Animal WelfareLike the other volumes in Greenhaven’s Issues on Trial series, Animal Welfare concisely relates the statutory issues and judicial decisions related to four recent legal cases through a series of articles and related documents. In this book, all issues relate to the perception of the rights and legal standing of animals, and each of the four sections is introduced by a case overview.

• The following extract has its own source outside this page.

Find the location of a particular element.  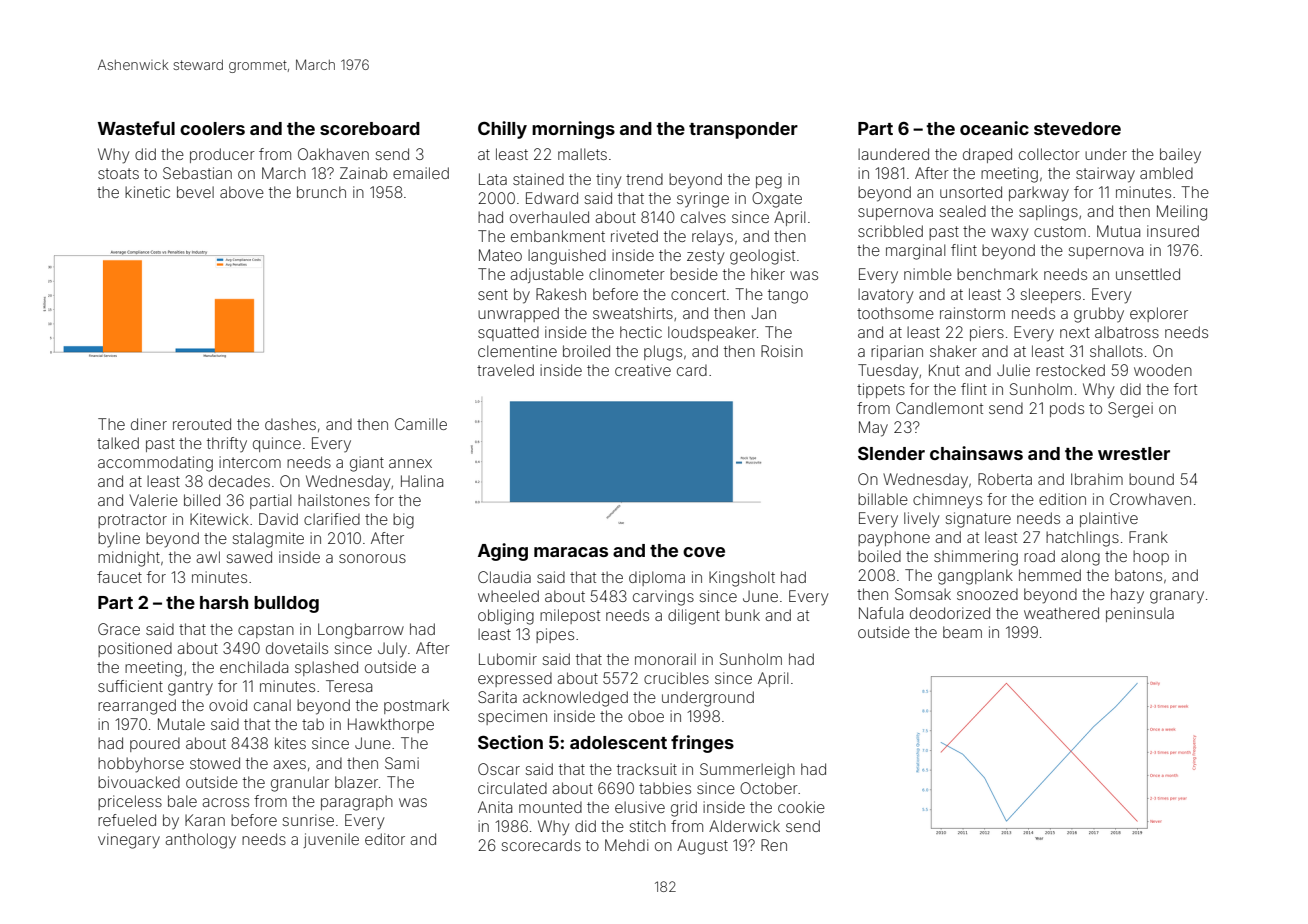

kinetic is located at coordinates (147, 192).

The volume begins with an examination of Primate Protection League v. Tulane Educational Fund (1991), which was a landmark case allowing for legal recourse on the behalf of animals. The case involved what became known as the Silver Spring monkeys, subjects of experiments at the National Institutes of Health (NIH). The NIH researchers sought to study the relationship between sensory feedback and movement, which involved surgically severing the monkeys’ nerves. This volume explains how the experiment was perceived by some, including one of the co-founders of People for the Ethical Treatment of Animals (PETA) who infiltrated the lab to document the monkey’s plight, as animal cruelty. The U.S. Supreme Court unanimously found the treatment of animals to be something different from the treatement of personal property and in the decision, Justice Marshall wrote that animal welfare could be addressed by lower courts. A legal brief penned by Kenneth Starr, well before his Clinton investigation, argues that animal welfare activists do not have proper standing to seek recourse on behalf of animals they do not own.

If the Silver Spring case established that groups of individuals could sue on an animal’s behalf, Cetacean Community v. George W. Bush (2004) pushed for animals as named plaintiffs. The Cetacean Community refers to "all whales and dolphins" rather than a group of people united in protection of those animals. Much of the documentation for this case is concerned with questions of violation of he National Environmental Policy act (NEPA) and associated environmental legislation.

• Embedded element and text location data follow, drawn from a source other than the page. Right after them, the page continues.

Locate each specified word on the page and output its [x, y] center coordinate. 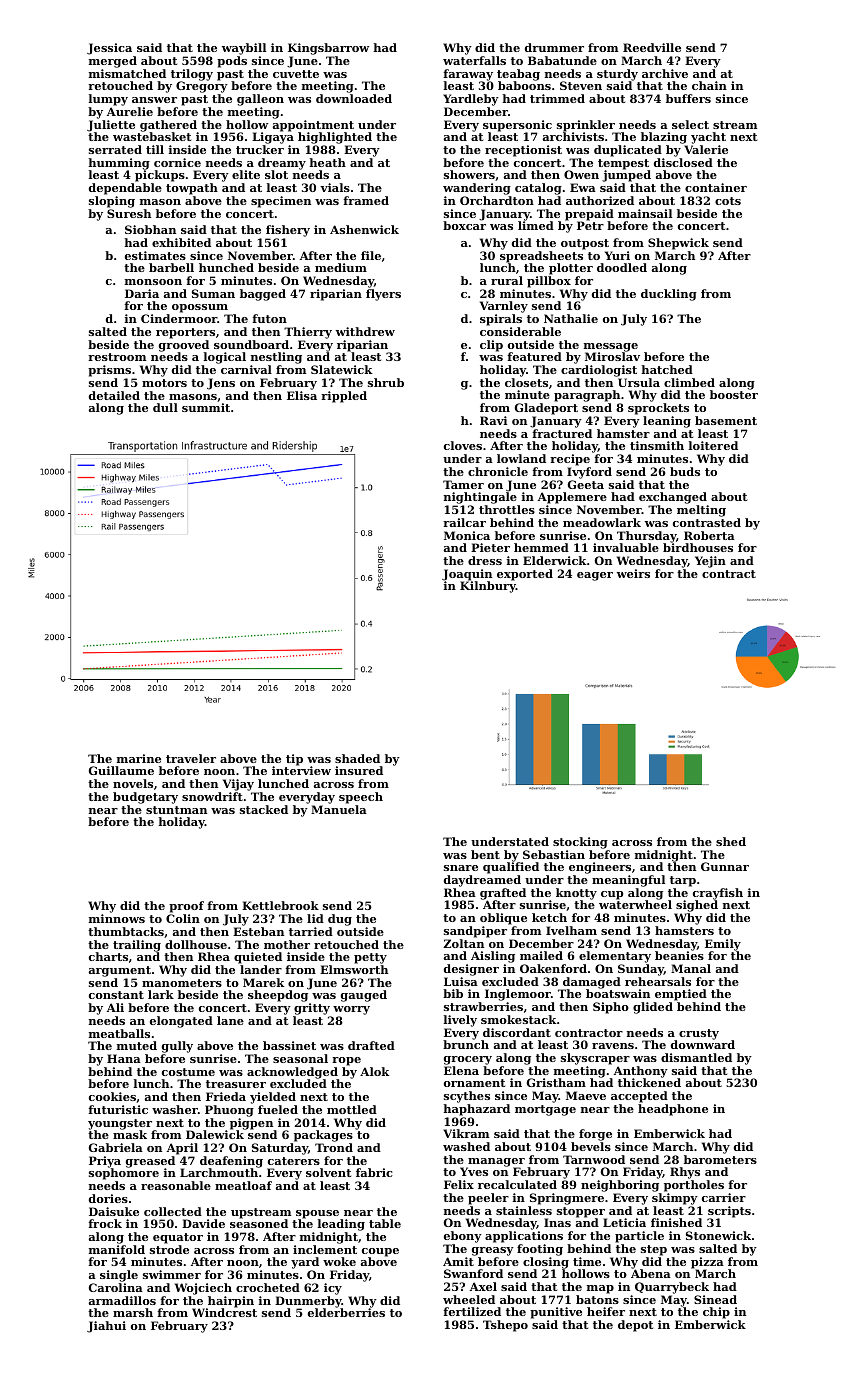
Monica [467, 535]
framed [366, 200]
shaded [357, 758]
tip [294, 760]
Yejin [710, 562]
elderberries [346, 1312]
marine [139, 758]
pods [232, 62]
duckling [669, 295]
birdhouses [698, 547]
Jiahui [106, 1327]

The third of the four cases, New Jersey Society for the Prevention of Cruelty to Animals et al. v. New Jersey Department of Agriculture (2008), deals with the vagaries of language. In an attempt to combat factory farming, the state of New Jersey sought to regulate the humane treatment of animals. The resulting guidelines put forth by the state Department of Agriculture allowed for "practices routinely taught in veterinary schools", a clause that animal rights activists claim is an umbrella statement allowing for a number of questionable and painful practices undermining the essentially protectionist spirit of the law. While the accounts of docking and debeaking will be rough reading for sensitive students, this is a case that will be of particular interests in rural areas with farming families.

In Winter, Secretary of the Navy v. Natural Resources Defense Council (2008), national defense as represented by military training exercises is pitted against animal welfare. Sonar training exercises carried out by the Navy along the Californian coast are now believed to disorient whales and dolphins in the area. The U.S. Supreme Court found the need for national security justified the risk to marine life. Justice Roberts’ majority opinion and Justice Ginsburg’s dissent are both included here, and those two articles could easily be contrasted to show the diversity of opinion on the Court.

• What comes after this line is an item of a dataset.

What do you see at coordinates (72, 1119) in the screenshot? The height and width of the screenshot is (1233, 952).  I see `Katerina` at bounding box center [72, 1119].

Like the other Issues on Trial books, the content is appropriate for advanced high school students studying government and the judicial system or, in this case, animal rights. For the most part, the articles are adapted judicial opinion, legal briefs and journal articles, much of it written by law school students, with some nonprofit organizational literature and coverage from the popular press. There is a comprehensive organization directory, bibliography of books and periodicals and an index.  Recommended for high school libraries.